**INSTRUCTIONS FOR THE TASK**
Please restate each entry that follows word for word.
Segment Start: MATERIAL PROVIDED
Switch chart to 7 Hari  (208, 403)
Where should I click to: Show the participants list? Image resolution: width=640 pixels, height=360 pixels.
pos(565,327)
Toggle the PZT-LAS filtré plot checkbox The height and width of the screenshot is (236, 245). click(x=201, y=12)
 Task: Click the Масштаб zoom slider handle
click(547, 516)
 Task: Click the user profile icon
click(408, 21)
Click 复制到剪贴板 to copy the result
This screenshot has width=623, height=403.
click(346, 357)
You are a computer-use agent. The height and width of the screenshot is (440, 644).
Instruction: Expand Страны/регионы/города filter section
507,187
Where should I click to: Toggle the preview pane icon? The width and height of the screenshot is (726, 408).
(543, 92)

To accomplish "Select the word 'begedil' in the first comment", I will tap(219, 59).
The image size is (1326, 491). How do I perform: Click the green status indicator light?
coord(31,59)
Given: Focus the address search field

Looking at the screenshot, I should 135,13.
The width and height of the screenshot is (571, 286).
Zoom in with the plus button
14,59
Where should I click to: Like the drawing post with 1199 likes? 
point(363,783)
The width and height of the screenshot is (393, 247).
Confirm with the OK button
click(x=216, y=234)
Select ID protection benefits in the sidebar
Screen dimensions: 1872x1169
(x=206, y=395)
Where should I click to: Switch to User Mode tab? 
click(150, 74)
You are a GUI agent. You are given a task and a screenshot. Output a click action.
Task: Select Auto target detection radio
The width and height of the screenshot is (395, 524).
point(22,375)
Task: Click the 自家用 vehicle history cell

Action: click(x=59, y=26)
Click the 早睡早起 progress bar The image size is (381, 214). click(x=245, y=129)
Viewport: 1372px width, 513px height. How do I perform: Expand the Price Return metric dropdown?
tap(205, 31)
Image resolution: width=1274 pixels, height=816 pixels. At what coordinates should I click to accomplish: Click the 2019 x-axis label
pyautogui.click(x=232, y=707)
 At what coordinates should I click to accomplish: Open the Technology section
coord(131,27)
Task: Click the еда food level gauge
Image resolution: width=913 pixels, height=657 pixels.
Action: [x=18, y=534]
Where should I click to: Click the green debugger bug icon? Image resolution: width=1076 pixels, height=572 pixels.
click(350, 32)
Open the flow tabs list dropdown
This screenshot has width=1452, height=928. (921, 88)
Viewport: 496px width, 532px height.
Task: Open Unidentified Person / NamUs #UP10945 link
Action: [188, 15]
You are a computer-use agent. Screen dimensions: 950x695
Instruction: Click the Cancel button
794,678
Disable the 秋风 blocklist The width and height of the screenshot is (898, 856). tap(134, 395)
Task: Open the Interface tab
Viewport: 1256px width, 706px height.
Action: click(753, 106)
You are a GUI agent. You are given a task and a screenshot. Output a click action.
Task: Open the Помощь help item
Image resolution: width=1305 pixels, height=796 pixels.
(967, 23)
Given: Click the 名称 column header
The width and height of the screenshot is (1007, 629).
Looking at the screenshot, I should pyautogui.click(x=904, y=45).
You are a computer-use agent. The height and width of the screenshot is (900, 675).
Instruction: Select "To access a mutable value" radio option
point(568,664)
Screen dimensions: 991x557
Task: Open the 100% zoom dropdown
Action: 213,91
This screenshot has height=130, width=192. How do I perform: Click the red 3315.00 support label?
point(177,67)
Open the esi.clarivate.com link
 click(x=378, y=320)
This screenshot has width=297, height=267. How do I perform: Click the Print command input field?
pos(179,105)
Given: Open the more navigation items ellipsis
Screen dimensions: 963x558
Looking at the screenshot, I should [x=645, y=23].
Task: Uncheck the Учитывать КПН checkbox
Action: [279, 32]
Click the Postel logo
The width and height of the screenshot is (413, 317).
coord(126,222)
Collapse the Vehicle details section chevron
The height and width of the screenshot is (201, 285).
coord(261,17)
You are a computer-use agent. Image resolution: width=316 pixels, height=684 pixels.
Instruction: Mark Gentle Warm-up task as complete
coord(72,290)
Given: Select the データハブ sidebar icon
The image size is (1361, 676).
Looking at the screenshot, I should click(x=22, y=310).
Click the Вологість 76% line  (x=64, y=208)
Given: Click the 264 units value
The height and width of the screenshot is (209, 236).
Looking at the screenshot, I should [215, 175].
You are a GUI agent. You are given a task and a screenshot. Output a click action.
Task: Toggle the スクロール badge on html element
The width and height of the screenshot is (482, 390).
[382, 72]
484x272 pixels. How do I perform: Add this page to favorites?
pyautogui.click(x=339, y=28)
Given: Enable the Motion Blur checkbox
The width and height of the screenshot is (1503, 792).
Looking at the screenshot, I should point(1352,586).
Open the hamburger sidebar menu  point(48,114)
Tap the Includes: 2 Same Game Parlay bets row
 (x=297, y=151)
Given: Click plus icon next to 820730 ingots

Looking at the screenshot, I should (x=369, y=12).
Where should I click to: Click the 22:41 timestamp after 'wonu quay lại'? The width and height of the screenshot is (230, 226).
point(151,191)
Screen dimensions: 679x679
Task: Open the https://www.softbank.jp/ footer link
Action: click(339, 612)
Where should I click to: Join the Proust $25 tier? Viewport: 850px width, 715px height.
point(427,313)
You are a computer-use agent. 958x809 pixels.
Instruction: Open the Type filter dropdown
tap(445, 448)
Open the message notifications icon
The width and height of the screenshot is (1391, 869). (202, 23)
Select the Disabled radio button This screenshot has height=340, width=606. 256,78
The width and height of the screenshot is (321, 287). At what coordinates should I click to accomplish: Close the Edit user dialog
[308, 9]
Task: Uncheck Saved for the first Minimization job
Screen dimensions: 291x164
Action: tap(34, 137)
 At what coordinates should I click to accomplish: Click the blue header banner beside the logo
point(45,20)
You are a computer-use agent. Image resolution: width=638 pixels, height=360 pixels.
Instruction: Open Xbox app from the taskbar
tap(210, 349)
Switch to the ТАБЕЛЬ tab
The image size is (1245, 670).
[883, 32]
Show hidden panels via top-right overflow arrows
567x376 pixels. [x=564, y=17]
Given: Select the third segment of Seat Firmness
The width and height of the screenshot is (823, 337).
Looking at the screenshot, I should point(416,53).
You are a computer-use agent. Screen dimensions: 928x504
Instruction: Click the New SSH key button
Segment End: MATERIAL PROVIDED
**EXERCISE RESULT**
Switch chart to 7 Hari  (208, 403)
Where should I click to: Show the participants list? Image resolution: width=640 pixels, height=360 pixels.
pos(565,327)
Toggle the PZT-LAS filtré plot checkbox The height and width of the screenshot is (236, 245). click(x=201, y=12)
 Task: Click the Масштаб zoom slider handle
click(547, 516)
 Task: Click the user profile icon
click(408, 21)
Click 复制到剪贴板 to copy the result
This screenshot has width=623, height=403.
click(346, 357)
You are a computer-use agent. The height and width of the screenshot is (440, 644).
Instruction: Expand Страны/регионы/города filter section
507,187
Where should I click to: Toggle the preview pane icon? The width and height of the screenshot is (726, 408).
(543, 92)

To accomplish "Select the word 'begedil' in the first comment", I will tap(219, 59).
The image size is (1326, 491). How do I perform: Click the green status indicator light?
coord(31,59)
Given: Focus the address search field

Looking at the screenshot, I should 135,13.
The width and height of the screenshot is (571, 286).
Zoom in with the plus button
14,59
Where should I click to: Like the drawing post with 1199 likes? 
point(363,783)
The width and height of the screenshot is (393, 247).
Confirm with the OK button
click(x=216, y=234)
Select ID protection benefits in the sidebar
Screen dimensions: 1872x1169
(x=206, y=395)
Where should I click to: Switch to User Mode tab? 
click(150, 74)
You are a GUI agent. You are given a task and a screenshot. Output a click action.
Task: Select Auto target detection radio
The width and height of the screenshot is (395, 524).
point(22,375)
Task: Click the 自家用 vehicle history cell

Action: click(x=59, y=26)
Click the 早睡早起 progress bar The image size is (381, 214). click(x=245, y=129)
Viewport: 1372px width, 513px height. How do I perform: Expand the Price Return metric dropdown?
tap(205, 31)
Image resolution: width=1274 pixels, height=816 pixels. At what coordinates should I click to accomplish: Click the 2019 x-axis label
pyautogui.click(x=232, y=707)
 At what coordinates should I click to accomplish: Open the Technology section
coord(131,27)
Task: Click the еда food level gauge
Image resolution: width=913 pixels, height=657 pixels.
Action: [x=18, y=534]
Where should I click to: Click the green debugger bug icon? Image resolution: width=1076 pixels, height=572 pixels.
click(350, 32)
Open the flow tabs list dropdown
This screenshot has width=1452, height=928. (921, 88)
Viewport: 496px width, 532px height.
Task: Open Unidentified Person / NamUs #UP10945 link
Action: [188, 15]
You are a computer-use agent. Screen dimensions: 950x695
Instruction: Click the Cancel button
794,678
Disable the 秋风 blocklist The width and height of the screenshot is (898, 856). tap(134, 395)
Task: Open the Interface tab
Viewport: 1256px width, 706px height.
Action: click(753, 106)
You are a GUI agent. You are given a task and a screenshot. Output a click action.
Task: Open the Помощь help item
Image resolution: width=1305 pixels, height=796 pixels.
(967, 23)
Given: Click the 名称 column header
The width and height of the screenshot is (1007, 629).
Looking at the screenshot, I should pyautogui.click(x=904, y=45).
You are a computer-use agent. The height and width of the screenshot is (900, 675).
Instruction: Select "To access a mutable value" radio option
point(568,664)
Screen dimensions: 991x557
Task: Open the 100% zoom dropdown
Action: 213,91
This screenshot has height=130, width=192. How do I perform: Click the red 3315.00 support label?
point(177,67)
Open the esi.clarivate.com link
 click(x=378, y=320)
This screenshot has width=297, height=267. How do I perform: Click the Print command input field?
pos(179,105)
Given: Open the more navigation items ellipsis
Screen dimensions: 963x558
Looking at the screenshot, I should [x=645, y=23].
Task: Uncheck the Учитывать КПН checkbox
Action: [279, 32]
Click the Postel logo
The width and height of the screenshot is (413, 317).
coord(126,222)
Collapse the Vehicle details section chevron
The height and width of the screenshot is (201, 285).
coord(261,17)
You are a computer-use agent. Image resolution: width=316 pixels, height=684 pixels.
Instruction: Mark Gentle Warm-up task as complete
coord(72,290)
Given: Select the データハブ sidebar icon
The image size is (1361, 676).
Looking at the screenshot, I should click(x=22, y=310).
Click the Вологість 76% line  (x=64, y=208)
Given: Click the 264 units value
The height and width of the screenshot is (209, 236).
Looking at the screenshot, I should [215, 175].
You are a GUI agent. You are given a task and a screenshot. Output a click action.
Task: Toggle the スクロール badge on html element
The width and height of the screenshot is (482, 390).
[382, 72]
484x272 pixels. How do I perform: Add this page to favorites?
pyautogui.click(x=339, y=28)
Given: Enable the Motion Blur checkbox
The width and height of the screenshot is (1503, 792).
Looking at the screenshot, I should point(1352,586).
Open the hamburger sidebar menu  point(48,114)
Tap the Includes: 2 Same Game Parlay bets row
 (x=297, y=151)
Given: Click plus icon next to 820730 ingots

Looking at the screenshot, I should (x=369, y=12).
Where should I click to: Click the 22:41 timestamp after 'wonu quay lại'? The width and height of the screenshot is (230, 226).
point(151,191)
Screen dimensions: 679x679
Task: Open the https://www.softbank.jp/ footer link
Action: click(339, 612)
Where should I click to: Join the Proust $25 tier? Viewport: 850px width, 715px height.
point(427,313)
You are a computer-use agent. 958x809 pixels.
Instruction: Open the Type filter dropdown
tap(445, 448)
Open the message notifications icon
The width and height of the screenshot is (1391, 869). (202, 23)
Select the Disabled radio button This screenshot has height=340, width=606. 256,78
The width and height of the screenshot is (321, 287). At what coordinates should I click to accomplish: Close the Edit user dialog
[308, 9]
Task: Uncheck Saved for the first Minimization job
Screen dimensions: 291x164
Action: tap(34, 137)
 At what coordinates should I click to accomplish: Click the blue header banner beside the logo
point(45,20)
You are a computer-use agent. Image resolution: width=638 pixels, height=360 pixels.
Instruction: Open Xbox app from the taskbar
tap(210, 349)
Switch to the ТАБЕЛЬ tab
The image size is (1245, 670).
[883, 32]
Show hidden panels via top-right overflow arrows
567x376 pixels. [x=564, y=17]
Given: Select the third segment of Seat Firmness
The width and height of the screenshot is (823, 337).
Looking at the screenshot, I should point(416,53).
You are a computer-use agent. Screen dimensions: 928x504
Instruction: Click the New SSH key button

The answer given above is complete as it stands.